English writer and aristocrat (1768–1836)

Henry Digby Beste (1768–1836) was an English writer and aristocrat, who converted to Catholicism. He is seen as a precursor to the Oxford Movement.

==Life==
Beste was born in Lincoln, England on 21 October 1768. His father, Henry Beste, was prebendary of Lincoln Cathedral. His mother, Magdalen, daughter and heiress of Kenelm Digby of North Luffenham in Rutland, claimed to be the representative of the extinct male line of the historic Sir Everard and Sir Kenelm Digby. His father dying in 1782, Henry was sent two years later by his mother to Oxford.

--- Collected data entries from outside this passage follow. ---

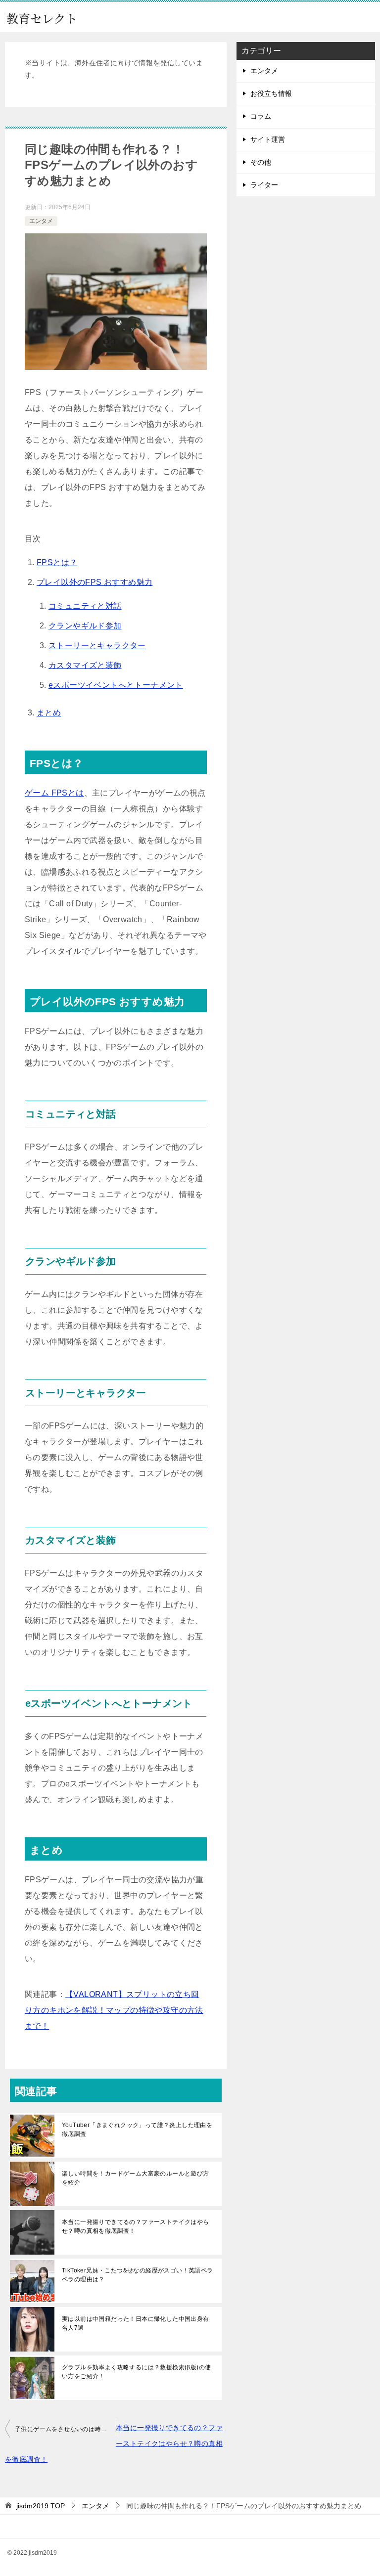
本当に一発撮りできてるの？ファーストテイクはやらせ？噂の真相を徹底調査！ (135, 2226)
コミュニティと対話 (85, 606)
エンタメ (41, 221)
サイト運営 (267, 139)
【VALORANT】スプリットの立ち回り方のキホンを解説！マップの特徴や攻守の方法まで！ (114, 2010)
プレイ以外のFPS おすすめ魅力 (94, 582)
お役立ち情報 (271, 93)
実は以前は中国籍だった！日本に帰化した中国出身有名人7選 (135, 2323)
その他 (260, 162)
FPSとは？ (57, 562)
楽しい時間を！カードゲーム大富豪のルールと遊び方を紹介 (135, 2178)
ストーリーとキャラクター (97, 645)
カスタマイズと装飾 (85, 665)
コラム (260, 116)
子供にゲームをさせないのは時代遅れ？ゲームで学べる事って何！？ (65, 2429)
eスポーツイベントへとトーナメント (115, 685)
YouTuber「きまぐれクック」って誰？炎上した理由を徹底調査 (137, 2129)
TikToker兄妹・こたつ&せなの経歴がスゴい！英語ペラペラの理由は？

He became a commoner of Magdalen College, where he took his B. A. degree in 1788 and his M. A. in 1791. He was afterward elected to a fellowship, which he resigned when the family estates came to him on the death of his mother.

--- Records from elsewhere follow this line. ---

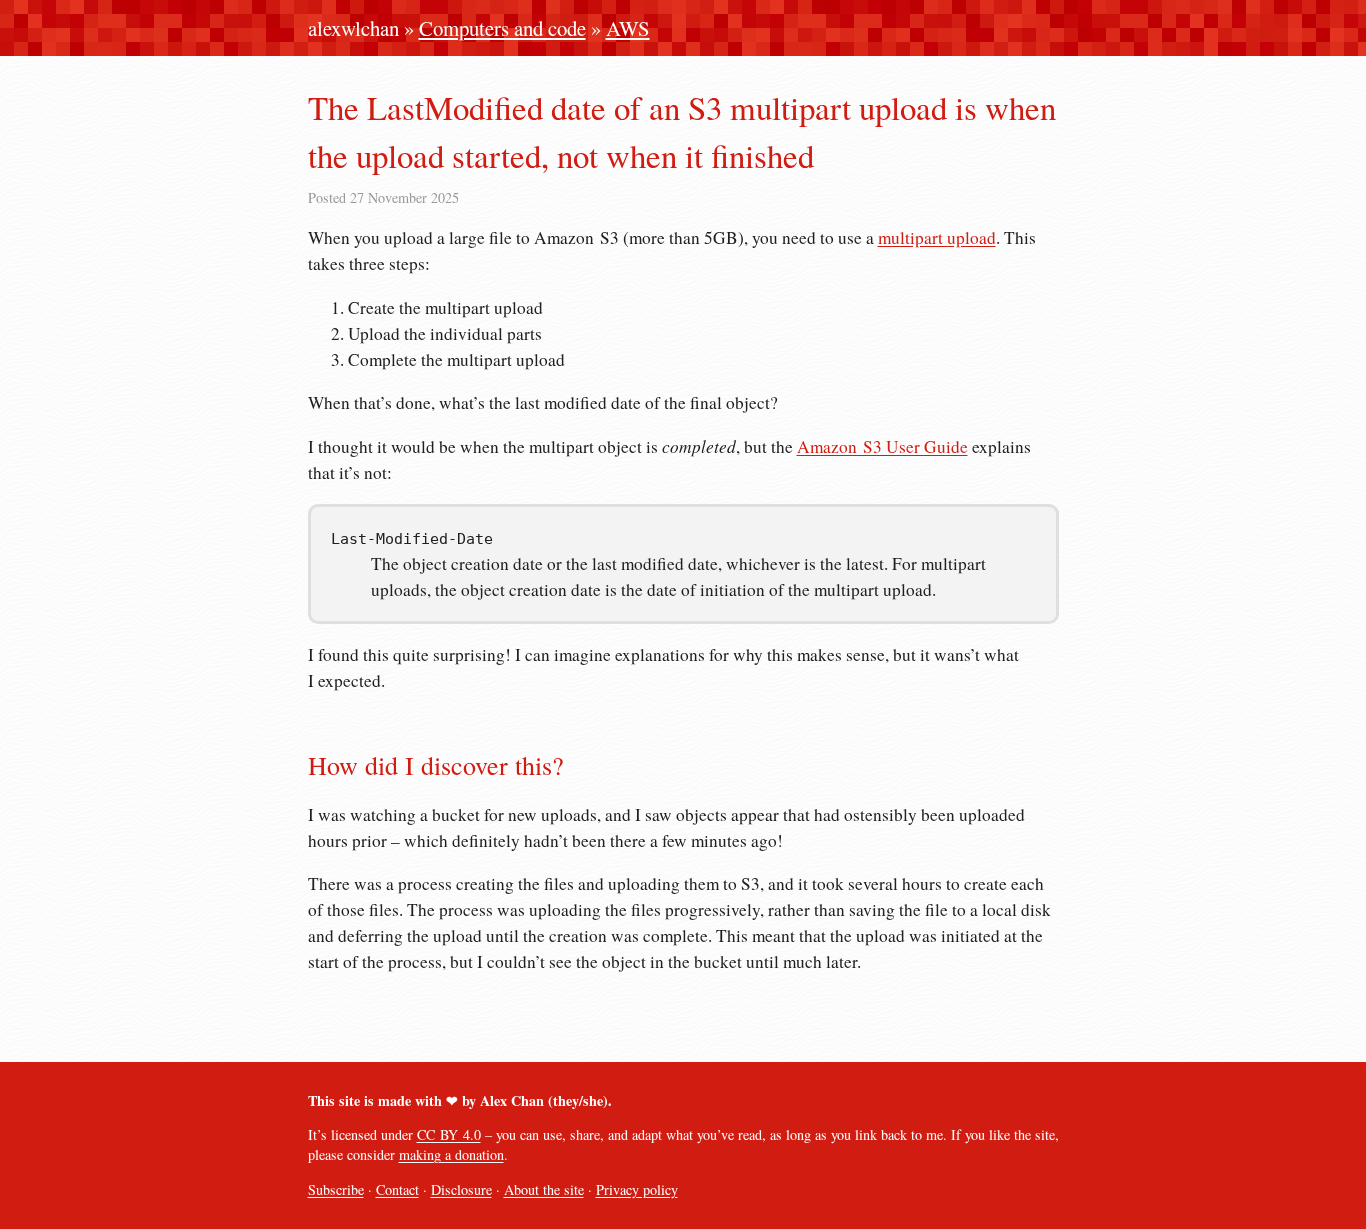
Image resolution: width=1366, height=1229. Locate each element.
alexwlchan (353, 28)
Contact (397, 1189)
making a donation (451, 1154)
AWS (628, 28)
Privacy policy (637, 1189)
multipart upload (937, 237)
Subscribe (336, 1189)
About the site (544, 1189)
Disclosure (461, 1189)
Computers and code (502, 28)
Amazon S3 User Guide (882, 446)
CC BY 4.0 (449, 1134)
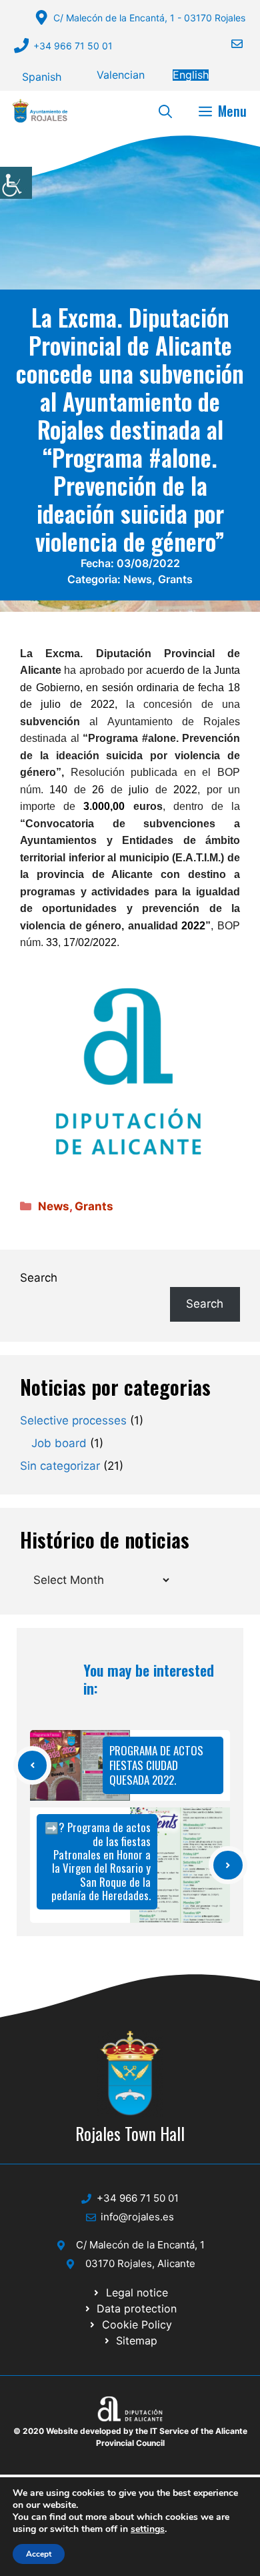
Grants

In September 1791, Beste took deacon's orders in the Anglican church, and a little later retired to Lincoln, where he was active as a preacher. Doubts about the spiritual authority of the Established Church sprang up in his mind, which were strengthened by intercourse with Beaumont, then in charge of the small Catholic chapel at Lincoln. As a result, he was received into the Catholic Church by Joseph Hodgson, Vicar-General of the London district, on 26 May 1798.

In 1800, he married Sarah, daughter of Edward Sealy, with whom he became the father of the author John Richard Digby Beste (e. g. Modern Society in Rome. A novel, 1856). He died in Brighton on 28 May 1836.

==Works==
Beste's first works were a treatise entitled The Christian Religion briefly defended against the Philosophers and Republicans of France (octavo, 1793) and in the same year a discourse on Priestly Absolution, which was republished in 1874. The latter anticipated some Tractarian arguments and met with commendation from members of the University of Oxford in 1794. After his conversion, Beste became an occasional contributor to Catholic periodicals. He also travelled abroad and spent several years in France and Italy. Cardinal Wiseman met him at Rome in the Jubilee of 1825, and mentions him in his "Last Four Popes" (Boston, 1858, p. 245). In 1826 Beste's English Family's Residence covers that period, preceded by some account of the author's conversion to Catholicism. Two years later he wrote a similar book on his stay in Italy. Ten years after his death appeared his last work, Poverty and the Baronet's Family, a Catholic Story (12mo, 1846).